The problem – Could you copy every line in the listing below that has the word "arrow"?

Source records –
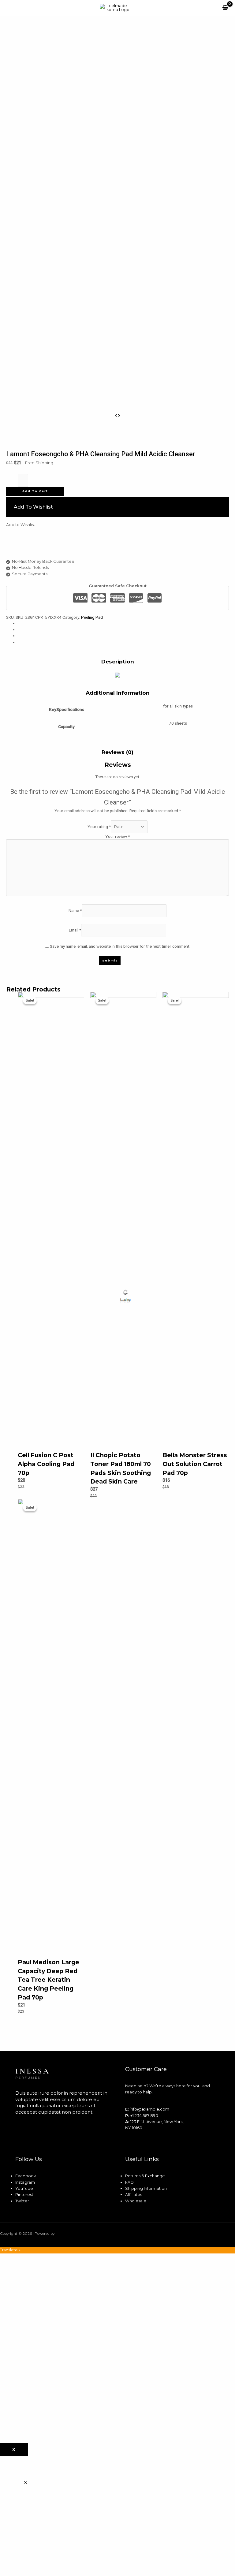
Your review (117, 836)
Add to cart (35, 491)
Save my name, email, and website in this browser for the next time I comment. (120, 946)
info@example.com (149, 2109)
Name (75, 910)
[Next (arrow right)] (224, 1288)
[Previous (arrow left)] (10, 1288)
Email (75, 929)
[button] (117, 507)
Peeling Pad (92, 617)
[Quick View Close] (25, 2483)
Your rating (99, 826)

Result for this exercise –
[Next (arrow right)] (224, 1288)
[Previous (arrow left)] (10, 1288)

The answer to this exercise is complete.